EU Commission will link data retention reform to e-privacy reform in 2013

EU home affairs commissioner Cecila Malmström has announced in an interview with German newspaper Frankfurter Allgemeine Zeitung that she will not propose a revision of the notorious data retention directive this year. Instead, she will work with information society commissioner Neelie Kroes to review the e-privacy directive and the data retention directive together in 2013.

This is big news. Malmström and her services have been struggling with the data retention reform for almost two years. Now she and Kroes want to reform it together with the e-privacy directive in a package, both closing loopholes for further data use in the latter and reducing retention periods and police access in the former.

My reading is this: The liberal Malmström does not know how to get out of this data retention mess in one piece, with activists and "the internet" (c.f. ACTA) on one side, and home affairs ministers in Council on the other side. So she is now siding with Kroes in a hope to get anything agreed under the stewartship of an experienced telco regulator. They will try to ease industry opposition and in return get an okay for a limited version of data retention.
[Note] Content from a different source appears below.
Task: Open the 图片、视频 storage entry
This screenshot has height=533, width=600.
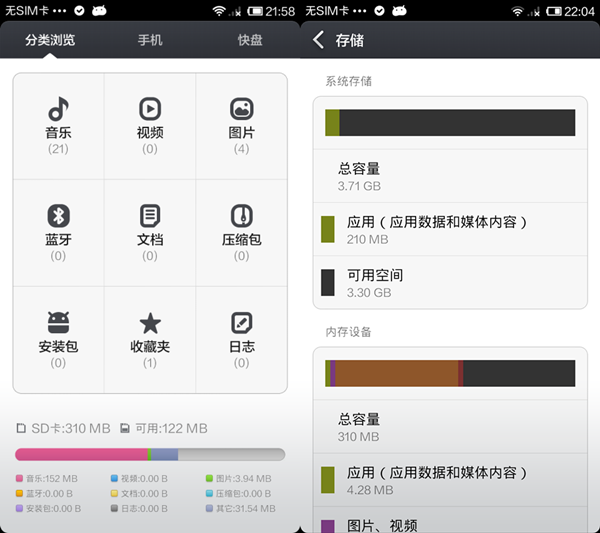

The big question is: How will this interact with the data protection reform package proposed by justice commissioner Viviane Reding in January? It was supposed to also amend and have an impact on the e-privacy directive with the data protection regulation for the internal market, and the proposed directive on data protection in the law enforcement field would need some rules on access of police investigators to corporate databases about their customers.

Time for some interesting coalition-building of institutional players, activists and lobbyists all across the field.

Competing schools in political science would suggest:
  1. Whoever gets the major conflict lines and narratives set up first and firmly, will win (constructivism);
  2. Whoever controls the institutional agenda, will win (institutionalism);
  3. Whoever is in better understanding of economic and political interests, will win (realism).
And this finally reminds me of my academic years and also shows how unpredictable all of this is in theory. Think ACTA, again.